:: Task details ::
Return each of the following records verbatim, keeping every line unchanged.

[Entries for locating words and elements]
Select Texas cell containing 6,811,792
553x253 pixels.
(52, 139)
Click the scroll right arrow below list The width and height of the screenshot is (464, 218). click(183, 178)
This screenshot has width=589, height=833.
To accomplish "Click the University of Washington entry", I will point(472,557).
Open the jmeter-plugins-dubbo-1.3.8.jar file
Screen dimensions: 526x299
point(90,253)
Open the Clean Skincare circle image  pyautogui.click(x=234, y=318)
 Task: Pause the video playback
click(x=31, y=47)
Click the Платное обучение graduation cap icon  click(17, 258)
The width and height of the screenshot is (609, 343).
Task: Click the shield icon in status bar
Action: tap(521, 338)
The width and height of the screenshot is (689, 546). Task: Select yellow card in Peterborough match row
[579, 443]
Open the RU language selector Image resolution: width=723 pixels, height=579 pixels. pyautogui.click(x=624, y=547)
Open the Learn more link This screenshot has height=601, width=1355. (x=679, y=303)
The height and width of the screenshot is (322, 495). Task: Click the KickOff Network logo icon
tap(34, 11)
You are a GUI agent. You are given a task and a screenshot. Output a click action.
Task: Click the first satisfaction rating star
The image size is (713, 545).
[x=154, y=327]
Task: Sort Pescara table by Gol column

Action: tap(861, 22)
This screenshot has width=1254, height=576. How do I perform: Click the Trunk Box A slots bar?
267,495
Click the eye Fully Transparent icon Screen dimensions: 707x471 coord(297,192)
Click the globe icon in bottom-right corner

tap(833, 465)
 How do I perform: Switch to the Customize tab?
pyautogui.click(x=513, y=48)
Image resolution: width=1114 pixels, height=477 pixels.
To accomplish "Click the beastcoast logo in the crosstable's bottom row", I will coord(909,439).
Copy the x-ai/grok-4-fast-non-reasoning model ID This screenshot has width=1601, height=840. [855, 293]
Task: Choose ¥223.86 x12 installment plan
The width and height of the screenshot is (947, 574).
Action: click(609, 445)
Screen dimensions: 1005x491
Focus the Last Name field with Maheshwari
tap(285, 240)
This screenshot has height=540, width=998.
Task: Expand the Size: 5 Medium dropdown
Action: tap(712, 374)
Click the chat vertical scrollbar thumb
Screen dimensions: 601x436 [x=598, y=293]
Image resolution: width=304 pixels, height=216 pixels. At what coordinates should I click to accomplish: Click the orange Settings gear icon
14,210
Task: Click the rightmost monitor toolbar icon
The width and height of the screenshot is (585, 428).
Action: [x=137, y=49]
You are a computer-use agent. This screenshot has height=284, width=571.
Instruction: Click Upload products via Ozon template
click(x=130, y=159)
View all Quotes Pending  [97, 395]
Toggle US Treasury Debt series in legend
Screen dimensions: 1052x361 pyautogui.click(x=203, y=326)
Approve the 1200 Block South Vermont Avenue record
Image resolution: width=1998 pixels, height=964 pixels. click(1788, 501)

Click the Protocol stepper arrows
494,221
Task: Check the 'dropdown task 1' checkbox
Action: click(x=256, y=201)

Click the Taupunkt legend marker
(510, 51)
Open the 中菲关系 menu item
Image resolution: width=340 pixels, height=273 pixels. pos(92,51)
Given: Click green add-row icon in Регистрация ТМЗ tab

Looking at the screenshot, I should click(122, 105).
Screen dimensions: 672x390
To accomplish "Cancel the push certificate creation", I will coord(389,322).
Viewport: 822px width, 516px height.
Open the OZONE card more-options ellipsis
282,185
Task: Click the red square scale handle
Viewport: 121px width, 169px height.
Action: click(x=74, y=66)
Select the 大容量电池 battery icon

:: The completed task ::
Select Texas cell containing 6,811,792
553x253 pixels.
(52, 139)
Click the scroll right arrow below list The width and height of the screenshot is (464, 218). click(183, 178)
This screenshot has width=589, height=833.
To accomplish "Click the University of Washington entry", I will point(472,557).
Open the jmeter-plugins-dubbo-1.3.8.jar file
Screen dimensions: 526x299
point(90,253)
Open the Clean Skincare circle image  pyautogui.click(x=234, y=318)
 Task: Pause the video playback
click(x=31, y=47)
Click the Платное обучение graduation cap icon  click(17, 258)
The width and height of the screenshot is (609, 343).
Task: Click the shield icon in status bar
Action: tap(521, 338)
The width and height of the screenshot is (689, 546). Task: Select yellow card in Peterborough match row
[579, 443]
Open the RU language selector Image resolution: width=723 pixels, height=579 pixels. pyautogui.click(x=624, y=547)
Open the Learn more link This screenshot has height=601, width=1355. (x=679, y=303)
The height and width of the screenshot is (322, 495). Task: Click the KickOff Network logo icon
tap(34, 11)
You are a GUI agent. You are given a task and a screenshot. Output a click action.
Task: Click the first satisfaction rating star
The image size is (713, 545).
[x=154, y=327]
Task: Sort Pescara table by Gol column

Action: tap(861, 22)
This screenshot has width=1254, height=576. How do I perform: Click the Trunk Box A slots bar?
267,495
Click the eye Fully Transparent icon Screen dimensions: 707x471 coord(297,192)
Click the globe icon in bottom-right corner

tap(833, 465)
 How do I perform: Switch to the Customize tab?
pyautogui.click(x=513, y=48)
Image resolution: width=1114 pixels, height=477 pixels.
To accomplish "Click the beastcoast logo in the crosstable's bottom row", I will coord(909,439).
Copy the x-ai/grok-4-fast-non-reasoning model ID This screenshot has width=1601, height=840. [855, 293]
Task: Choose ¥223.86 x12 installment plan
The width and height of the screenshot is (947, 574).
Action: click(609, 445)
Screen dimensions: 1005x491
Focus the Last Name field with Maheshwari
tap(285, 240)
This screenshot has height=540, width=998.
Task: Expand the Size: 5 Medium dropdown
Action: tap(712, 374)
Click the chat vertical scrollbar thumb
Screen dimensions: 601x436 [x=598, y=293]
Image resolution: width=304 pixels, height=216 pixels. At what coordinates should I click to accomplish: Click the orange Settings gear icon
14,210
Task: Click the rightmost monitor toolbar icon
The width and height of the screenshot is (585, 428).
Action: [x=137, y=49]
You are a computer-use agent. This screenshot has height=284, width=571.
Instruction: Click Upload products via Ozon template
click(x=130, y=159)
View all Quotes Pending  [97, 395]
Toggle US Treasury Debt series in legend
Screen dimensions: 1052x361 pyautogui.click(x=203, y=326)
Approve the 1200 Block South Vermont Avenue record
Image resolution: width=1998 pixels, height=964 pixels. click(1788, 501)

Click the Protocol stepper arrows
494,221
Task: Check the 'dropdown task 1' checkbox
Action: click(x=256, y=201)

Click the Taupunkt legend marker
(510, 51)
Open the 中菲关系 menu item
Image resolution: width=340 pixels, height=273 pixels. pos(92,51)
Given: Click green add-row icon in Регистрация ТМЗ tab

Looking at the screenshot, I should click(122, 105).
Screen dimensions: 672x390
To accomplish "Cancel the push certificate creation", I will coord(389,322).
Viewport: 822px width, 516px height.
Open the OZONE card more-options ellipsis
282,185
Task: Click the red square scale handle
Viewport: 121px width, 169px height.
Action: click(x=74, y=66)
Select the 大容量电池 battery icon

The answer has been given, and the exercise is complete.